(WORK TO COMPLETE)
Copy out each line of the data that includes the string "left".

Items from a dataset
════════════════════
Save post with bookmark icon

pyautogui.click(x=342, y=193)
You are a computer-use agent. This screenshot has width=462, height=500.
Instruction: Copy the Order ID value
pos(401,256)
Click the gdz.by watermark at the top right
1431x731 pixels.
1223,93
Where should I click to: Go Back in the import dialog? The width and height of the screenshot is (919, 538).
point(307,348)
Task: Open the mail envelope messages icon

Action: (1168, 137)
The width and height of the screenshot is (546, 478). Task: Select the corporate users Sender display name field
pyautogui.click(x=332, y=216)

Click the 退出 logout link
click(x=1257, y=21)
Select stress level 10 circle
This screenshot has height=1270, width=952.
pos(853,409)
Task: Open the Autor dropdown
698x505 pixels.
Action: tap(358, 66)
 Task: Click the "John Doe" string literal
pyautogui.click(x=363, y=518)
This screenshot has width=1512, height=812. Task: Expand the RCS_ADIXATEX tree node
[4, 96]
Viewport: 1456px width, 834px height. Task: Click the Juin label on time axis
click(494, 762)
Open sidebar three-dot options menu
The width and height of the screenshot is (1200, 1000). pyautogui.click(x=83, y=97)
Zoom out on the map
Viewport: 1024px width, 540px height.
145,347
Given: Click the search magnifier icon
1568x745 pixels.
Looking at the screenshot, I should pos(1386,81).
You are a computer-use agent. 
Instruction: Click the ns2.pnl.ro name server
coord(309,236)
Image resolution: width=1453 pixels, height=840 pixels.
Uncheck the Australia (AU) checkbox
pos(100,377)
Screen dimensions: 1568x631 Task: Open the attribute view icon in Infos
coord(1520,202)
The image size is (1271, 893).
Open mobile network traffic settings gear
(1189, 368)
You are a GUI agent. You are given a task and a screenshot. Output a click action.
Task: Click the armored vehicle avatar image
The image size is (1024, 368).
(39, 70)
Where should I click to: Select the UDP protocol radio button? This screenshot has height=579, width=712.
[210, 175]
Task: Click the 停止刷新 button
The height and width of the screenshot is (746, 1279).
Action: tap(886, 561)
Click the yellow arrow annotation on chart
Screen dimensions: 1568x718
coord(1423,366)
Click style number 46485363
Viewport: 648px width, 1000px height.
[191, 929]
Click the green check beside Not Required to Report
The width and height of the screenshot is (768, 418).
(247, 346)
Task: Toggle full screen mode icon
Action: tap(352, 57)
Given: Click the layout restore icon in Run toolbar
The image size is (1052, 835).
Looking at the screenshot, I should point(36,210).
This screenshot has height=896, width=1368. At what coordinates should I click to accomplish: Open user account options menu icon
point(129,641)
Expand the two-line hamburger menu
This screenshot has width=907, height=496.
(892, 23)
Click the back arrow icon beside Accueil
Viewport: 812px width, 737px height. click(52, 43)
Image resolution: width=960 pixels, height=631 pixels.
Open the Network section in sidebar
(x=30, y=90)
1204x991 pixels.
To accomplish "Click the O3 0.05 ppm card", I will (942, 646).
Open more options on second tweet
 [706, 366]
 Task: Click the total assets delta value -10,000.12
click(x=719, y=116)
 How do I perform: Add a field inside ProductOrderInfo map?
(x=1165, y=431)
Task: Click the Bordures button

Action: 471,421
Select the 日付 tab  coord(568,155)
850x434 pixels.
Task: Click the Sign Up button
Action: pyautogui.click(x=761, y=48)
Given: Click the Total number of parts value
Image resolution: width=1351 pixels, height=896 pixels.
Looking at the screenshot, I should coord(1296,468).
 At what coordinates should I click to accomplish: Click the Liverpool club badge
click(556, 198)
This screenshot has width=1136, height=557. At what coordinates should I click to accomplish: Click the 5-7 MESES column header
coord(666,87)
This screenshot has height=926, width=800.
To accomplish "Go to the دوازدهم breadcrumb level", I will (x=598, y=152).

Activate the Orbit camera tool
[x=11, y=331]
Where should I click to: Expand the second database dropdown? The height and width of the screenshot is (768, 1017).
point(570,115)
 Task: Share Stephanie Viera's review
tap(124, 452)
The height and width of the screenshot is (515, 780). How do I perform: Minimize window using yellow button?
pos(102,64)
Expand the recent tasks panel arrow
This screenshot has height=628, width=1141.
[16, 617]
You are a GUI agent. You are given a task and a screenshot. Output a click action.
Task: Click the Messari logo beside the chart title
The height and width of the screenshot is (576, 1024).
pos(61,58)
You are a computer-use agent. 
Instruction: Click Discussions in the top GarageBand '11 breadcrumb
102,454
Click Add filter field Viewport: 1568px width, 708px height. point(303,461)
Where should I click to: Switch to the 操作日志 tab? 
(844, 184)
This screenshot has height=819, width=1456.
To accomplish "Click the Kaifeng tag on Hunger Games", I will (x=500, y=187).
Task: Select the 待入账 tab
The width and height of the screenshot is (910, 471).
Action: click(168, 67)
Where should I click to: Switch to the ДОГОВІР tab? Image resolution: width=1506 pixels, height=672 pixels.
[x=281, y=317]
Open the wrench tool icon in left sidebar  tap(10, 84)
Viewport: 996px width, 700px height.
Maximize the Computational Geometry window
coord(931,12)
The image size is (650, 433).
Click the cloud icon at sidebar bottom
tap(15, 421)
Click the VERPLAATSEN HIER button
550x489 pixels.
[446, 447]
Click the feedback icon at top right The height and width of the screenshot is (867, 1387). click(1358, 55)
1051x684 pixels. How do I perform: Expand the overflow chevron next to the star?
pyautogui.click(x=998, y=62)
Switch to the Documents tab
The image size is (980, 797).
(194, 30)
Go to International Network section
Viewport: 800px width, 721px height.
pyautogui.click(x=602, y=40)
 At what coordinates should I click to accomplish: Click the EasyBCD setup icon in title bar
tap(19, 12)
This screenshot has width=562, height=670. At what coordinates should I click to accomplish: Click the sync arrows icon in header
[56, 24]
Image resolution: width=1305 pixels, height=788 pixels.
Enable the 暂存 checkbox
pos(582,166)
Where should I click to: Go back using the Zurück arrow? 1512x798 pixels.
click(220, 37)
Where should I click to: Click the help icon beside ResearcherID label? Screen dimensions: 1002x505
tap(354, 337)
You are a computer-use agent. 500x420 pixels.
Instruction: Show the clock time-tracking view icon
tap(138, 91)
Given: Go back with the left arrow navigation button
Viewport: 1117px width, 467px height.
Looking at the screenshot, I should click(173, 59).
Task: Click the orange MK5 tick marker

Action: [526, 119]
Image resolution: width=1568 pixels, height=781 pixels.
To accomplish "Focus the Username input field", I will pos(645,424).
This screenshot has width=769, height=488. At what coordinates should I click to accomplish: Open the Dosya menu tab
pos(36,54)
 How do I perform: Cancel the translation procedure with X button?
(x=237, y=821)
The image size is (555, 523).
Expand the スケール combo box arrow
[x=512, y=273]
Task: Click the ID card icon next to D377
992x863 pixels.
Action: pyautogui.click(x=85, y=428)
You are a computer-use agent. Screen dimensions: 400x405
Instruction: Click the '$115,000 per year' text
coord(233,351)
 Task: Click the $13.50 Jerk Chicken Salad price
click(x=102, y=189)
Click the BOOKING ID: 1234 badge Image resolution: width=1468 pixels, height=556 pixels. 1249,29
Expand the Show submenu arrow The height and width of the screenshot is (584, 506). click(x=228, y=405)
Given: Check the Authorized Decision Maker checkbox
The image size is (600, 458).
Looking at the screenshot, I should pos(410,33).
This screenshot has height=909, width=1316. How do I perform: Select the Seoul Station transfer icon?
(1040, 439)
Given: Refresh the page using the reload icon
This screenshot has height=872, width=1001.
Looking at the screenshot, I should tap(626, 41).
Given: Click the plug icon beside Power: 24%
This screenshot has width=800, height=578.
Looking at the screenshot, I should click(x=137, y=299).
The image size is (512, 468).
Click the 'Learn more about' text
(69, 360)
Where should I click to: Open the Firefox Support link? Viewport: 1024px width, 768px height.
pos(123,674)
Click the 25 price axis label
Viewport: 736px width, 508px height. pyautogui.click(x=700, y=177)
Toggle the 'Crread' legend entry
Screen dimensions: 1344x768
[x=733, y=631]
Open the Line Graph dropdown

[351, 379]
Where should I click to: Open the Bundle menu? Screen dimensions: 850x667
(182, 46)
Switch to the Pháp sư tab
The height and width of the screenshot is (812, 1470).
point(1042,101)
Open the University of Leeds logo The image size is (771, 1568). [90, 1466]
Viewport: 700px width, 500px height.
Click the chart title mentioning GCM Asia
════════════════════
(RESULT BELOW)
Open the wrench tool icon in left sidebar  tap(10, 84)
Given: Go back with the left arrow navigation button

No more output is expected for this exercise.